- Opening Delimiter -
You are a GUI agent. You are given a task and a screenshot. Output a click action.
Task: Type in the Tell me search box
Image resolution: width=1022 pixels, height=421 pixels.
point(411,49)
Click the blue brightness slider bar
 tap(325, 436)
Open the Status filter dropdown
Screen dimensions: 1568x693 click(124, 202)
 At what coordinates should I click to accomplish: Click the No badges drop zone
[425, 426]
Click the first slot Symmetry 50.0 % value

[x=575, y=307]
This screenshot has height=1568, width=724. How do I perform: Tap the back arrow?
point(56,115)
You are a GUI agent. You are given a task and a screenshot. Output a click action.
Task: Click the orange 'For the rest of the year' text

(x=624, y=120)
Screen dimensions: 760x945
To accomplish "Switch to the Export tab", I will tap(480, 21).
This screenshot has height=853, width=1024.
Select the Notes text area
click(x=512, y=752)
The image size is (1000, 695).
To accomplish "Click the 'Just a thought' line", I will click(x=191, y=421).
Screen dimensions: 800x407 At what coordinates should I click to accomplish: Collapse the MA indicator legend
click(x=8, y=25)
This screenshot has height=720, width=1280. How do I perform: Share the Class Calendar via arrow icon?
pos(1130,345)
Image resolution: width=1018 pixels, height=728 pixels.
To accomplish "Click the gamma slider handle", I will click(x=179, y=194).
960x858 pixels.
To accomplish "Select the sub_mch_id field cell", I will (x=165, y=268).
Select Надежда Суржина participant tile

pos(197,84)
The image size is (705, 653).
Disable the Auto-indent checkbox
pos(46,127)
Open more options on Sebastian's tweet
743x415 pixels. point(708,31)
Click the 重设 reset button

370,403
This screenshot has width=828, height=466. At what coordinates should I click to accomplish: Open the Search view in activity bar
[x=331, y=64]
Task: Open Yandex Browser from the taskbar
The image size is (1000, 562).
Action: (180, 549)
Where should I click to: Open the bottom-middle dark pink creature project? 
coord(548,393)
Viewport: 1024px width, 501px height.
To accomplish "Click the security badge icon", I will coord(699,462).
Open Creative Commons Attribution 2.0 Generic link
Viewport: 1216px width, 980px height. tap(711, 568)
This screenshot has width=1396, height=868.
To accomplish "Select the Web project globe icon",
- Closing Delimiter -
Aim of the task: The data above should be copied exactly, with no line omitted.

Result of the task:
You are a GUI agent. You are given a task and a screenshot. Output a click action.
Task: Type in the Tell me search box
Image resolution: width=1022 pixels, height=421 pixels.
point(411,49)
Click the blue brightness slider bar
 tap(325, 436)
Open the Status filter dropdown
Screen dimensions: 1568x693 click(124, 202)
 At what coordinates should I click to accomplish: Click the No badges drop zone
[425, 426]
Click the first slot Symmetry 50.0 % value

[x=575, y=307]
This screenshot has height=1568, width=724. How do I perform: Tap the back arrow?
point(56,115)
You are a GUI agent. You are given a task and a screenshot. Output a click action.
Task: Click the orange 'For the rest of the year' text

(x=624, y=120)
Screen dimensions: 760x945
To accomplish "Switch to the Export tab", I will tap(480, 21).
This screenshot has height=853, width=1024.
Select the Notes text area
click(x=512, y=752)
The image size is (1000, 695).
To accomplish "Click the 'Just a thought' line", I will click(x=191, y=421).
Screen dimensions: 800x407 At what coordinates should I click to accomplish: Collapse the MA indicator legend
click(x=8, y=25)
This screenshot has height=720, width=1280. How do I perform: Share the Class Calendar via arrow icon?
pos(1130,345)
Image resolution: width=1018 pixels, height=728 pixels.
To accomplish "Click the gamma slider handle", I will click(x=179, y=194).
960x858 pixels.
To accomplish "Select the sub_mch_id field cell", I will (x=165, y=268).
Select Надежда Суржина participant tile

pos(197,84)
The image size is (705, 653).
Disable the Auto-indent checkbox
pos(46,127)
Open more options on Sebastian's tweet
743x415 pixels. point(708,31)
Click the 重设 reset button

370,403
This screenshot has width=828, height=466. At what coordinates should I click to accomplish: Open the Search view in activity bar
[x=331, y=64]
Task: Open Yandex Browser from the taskbar
The image size is (1000, 562).
Action: (180, 549)
Where should I click to: Open the bottom-middle dark pink creature project? 
coord(548,393)
Viewport: 1024px width, 501px height.
To accomplish "Click the security badge icon", I will coord(699,462).
Open Creative Commons Attribution 2.0 Generic link
Viewport: 1216px width, 980px height. tap(711, 568)
This screenshot has width=1396, height=868.
To accomplish "Select the Web project globe icon",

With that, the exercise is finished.